*OBJECTIVE*:
Change "magnifier" to "magnifying glass" in the records from the line containing "Task: Close the Clear browsing data dialog" through the line containing "pyautogui.click(x=386, y=377)". Write out that stretch again with everything else unchanged.

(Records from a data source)
____
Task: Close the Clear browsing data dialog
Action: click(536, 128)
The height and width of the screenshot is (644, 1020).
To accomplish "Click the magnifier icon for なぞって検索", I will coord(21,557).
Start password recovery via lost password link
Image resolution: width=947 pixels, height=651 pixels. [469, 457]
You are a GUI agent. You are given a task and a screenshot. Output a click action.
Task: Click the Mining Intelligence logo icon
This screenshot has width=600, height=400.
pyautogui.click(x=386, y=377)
____
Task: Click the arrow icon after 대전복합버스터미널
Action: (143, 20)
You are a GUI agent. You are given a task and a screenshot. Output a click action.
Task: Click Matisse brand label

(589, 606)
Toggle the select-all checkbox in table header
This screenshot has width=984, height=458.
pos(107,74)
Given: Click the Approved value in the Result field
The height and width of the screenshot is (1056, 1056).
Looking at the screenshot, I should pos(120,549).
____
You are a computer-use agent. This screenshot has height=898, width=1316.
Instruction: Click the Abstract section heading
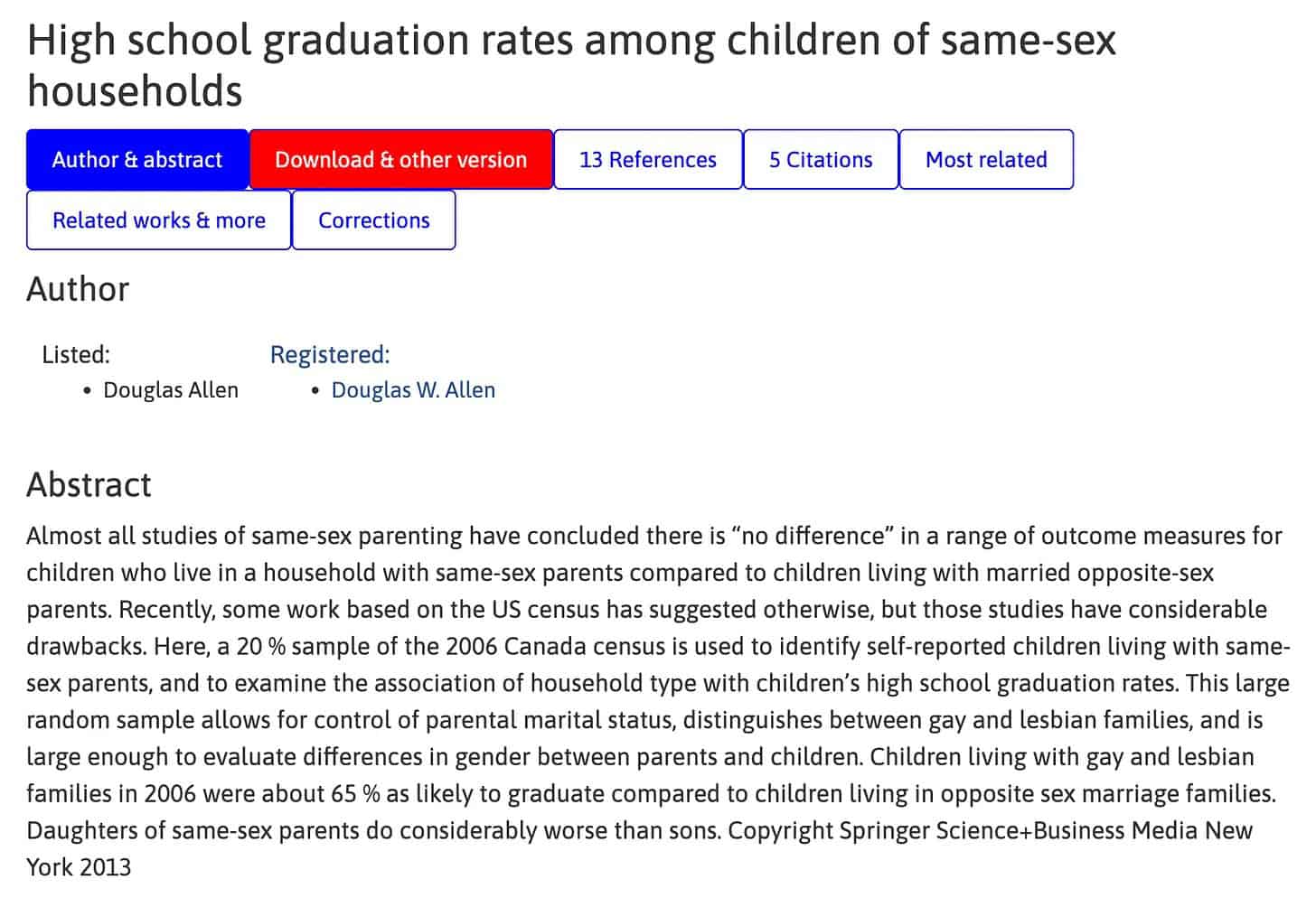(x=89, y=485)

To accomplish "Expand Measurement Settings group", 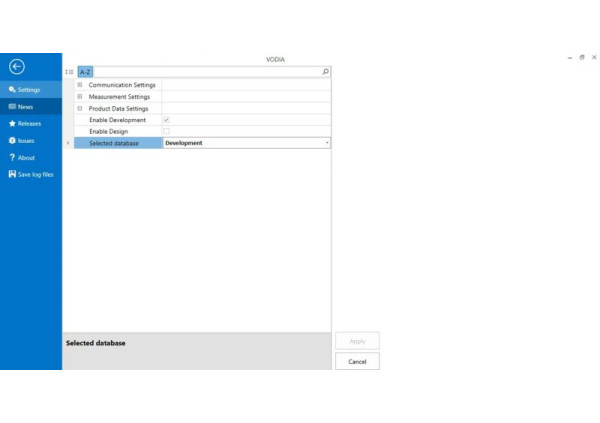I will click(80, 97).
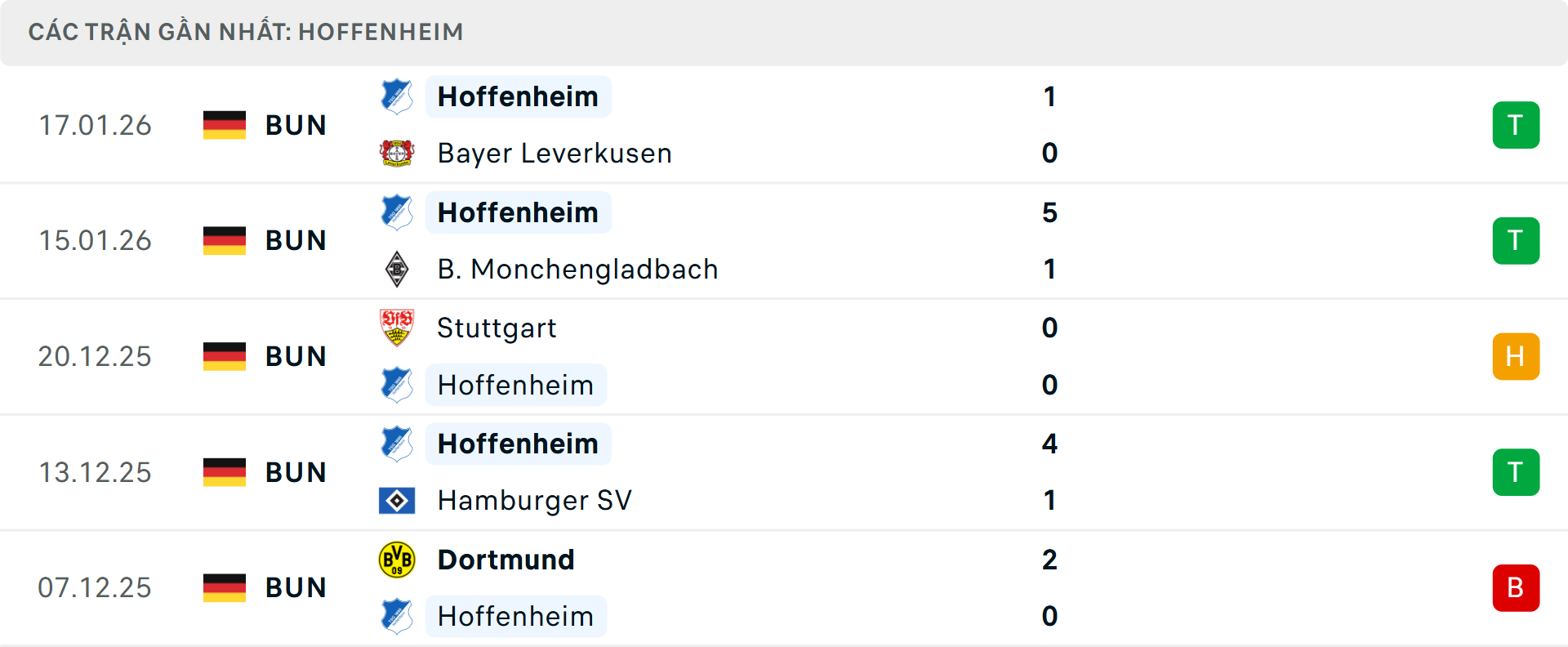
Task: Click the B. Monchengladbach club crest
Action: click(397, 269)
____
*RESULT OF THE EXERCISE*:
Task: Close the Clear browsing data dialog
Action: click(536, 128)
The height and width of the screenshot is (644, 1020).
To accomplish "Click the magnifying glass icon for なぞって検索", I will coord(21,557).
Start password recovery via lost password link
Image resolution: width=947 pixels, height=651 pixels. [469, 457]
You are a GUI agent. You are given a task and a screenshot. Output a click action.
Task: Click the Mining Intelligence logo icon
This screenshot has width=600, height=400.
pyautogui.click(x=386, y=377)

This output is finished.